La retorica dei sofisti odierni è una teoria dei consumi. I mezzi di comunicazione non parlano d’altro che di economia, la nuova teologia dei nostri tempi consumistici, chiamata a giustificare le ragioni degli idoli del benessere.
La lingua arida dell’economia parla di un uomo che ha smarrito se stesso e che aspira a riempire il vuoto di sé con beni inutili. Come ogni sapere astratto, l’economia è scienza dei beni inutili: della loro produzione e della loro distribuzione. Essa tratta del lavoro non come di una attività umanizzatrice che nelle cose prodotte riconosce lo spirito umano, ma come di una occasione di benessere materiale, necessaria solo a questo fine, e ammissibile solo se lo consegue.

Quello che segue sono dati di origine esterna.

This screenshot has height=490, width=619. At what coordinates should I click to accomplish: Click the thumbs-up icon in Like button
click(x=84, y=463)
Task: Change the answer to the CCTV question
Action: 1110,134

Non più legato ai limiti antropologici della nostra natura, che fanno delle fatiche umane il completamento di un’opera aperta dal lato dell’esistenza, il lavoro diventa alla luce della scienza economica una attività meramente produttiva di beni, e non di senso. E pertanto mentre la produzione di senso collega il lavoro umano alla sua visione del mondo, la produzione di soli beni materiali collega il lavoro al solo processo del consumo, ossia della distruzione dei beni prodotti, premessa della loro ri-produzione.

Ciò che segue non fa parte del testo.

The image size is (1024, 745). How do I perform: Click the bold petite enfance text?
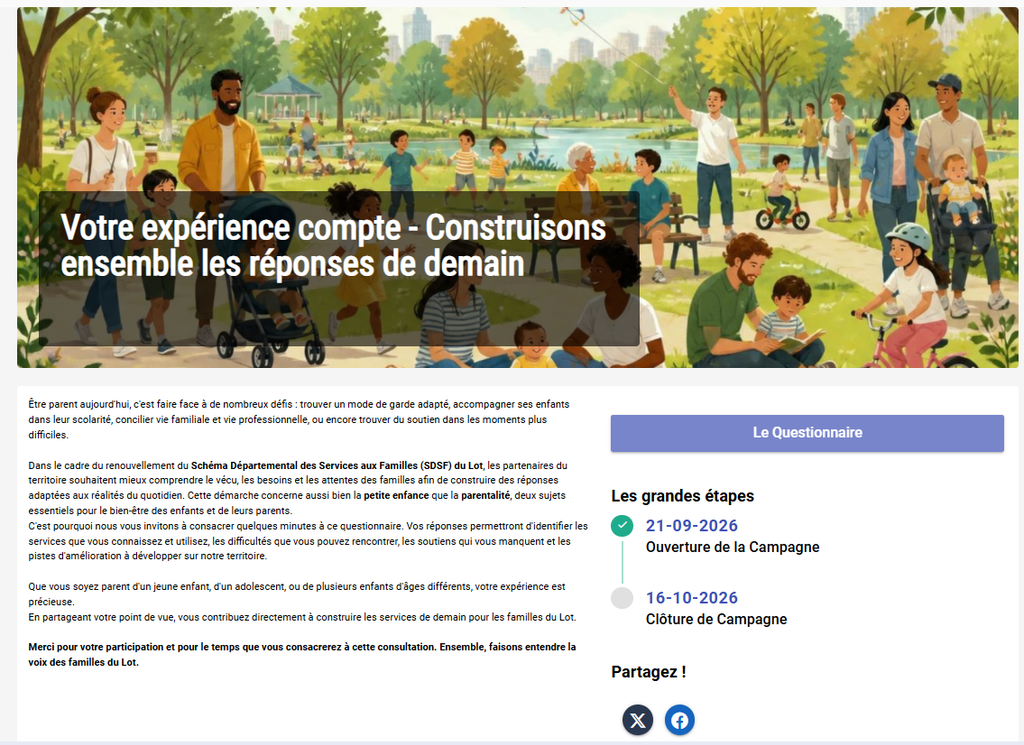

Una logica della produzione che è insieme logica della distruzione, è un pensiero irrazionale, un sofisma destinato a confutarsi da sé. Ma poiché questo sofisma è diventato fede e credenza collettiva, la sua sorte trascina i suoi adepti nel baratro della contraddizione, sul cui ciglio appunto ci troviamo.

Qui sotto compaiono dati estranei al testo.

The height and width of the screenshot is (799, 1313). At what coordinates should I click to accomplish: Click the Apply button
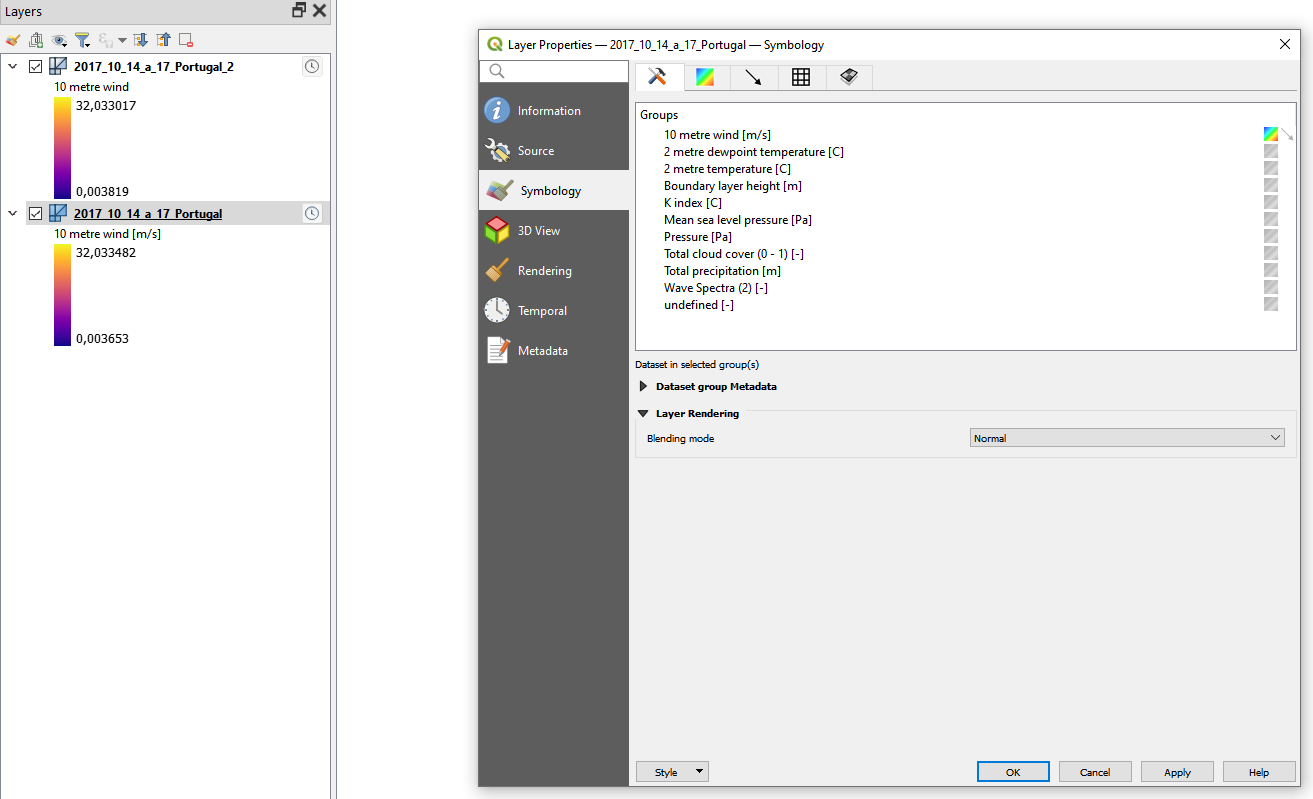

La soluzione non può consistere nel fermarsi prima dell’ultimo passo fatale, ma di cambiare rotta, e cioè uscire dalla caverna delle illusioni. Ammettere di aver perso la rotta e affidarsi alla saggezza dell’economia dello spirito, quello della santità, è l’altro modo umano di coltivare la ricchezza del mondo.
La santità è un modello tutt’altro che democratico, non essendo la sua elezione un suffragio esclusivamente umano, e come tale reversibile. Essa si caratterizza per l’estrema rinuncia ai beni del mondo, e perciò il suo valore pedagogico è altissimo in campo economico. Rinunciare ai beni del mondo significa nobilitare di dignità la povertà, e quindi non disprezzare i poveri costringendoli a inseguire ciò che non hanno, ma a rivalutare la loro vita per il bene che da essa può nascere. Quando il bene nasce dalla povertà, i poveri smettono di vergognarsi davanti ai ricchi; smettono di odiarli e di invidiarli, di volerli e di volersi uguali a loro.

Il mito dell’uguaglianza universale è ciò che assegna all’economia la dignità di scienza teologica, che fa della sua logica astratta e contraddittoria il supremo sapere del nostro tempo. Ed è lo stesso mito egalitario a stabilire il primato ideologico della democrazia, che assegna alle masse il loro destino, di cui esse vogliono disfarsi, mettendolo nelle mani dei loro rappresentanti politici. Anche la sovranità popolare segue lo stesso percorso cieco della ricchezza economica: la si vuole solo per disfarsene. Questi i segni del tempo, da cui partire per ripensare una vita umana fuori dall’ombra claustrale dei frusti miti correnti.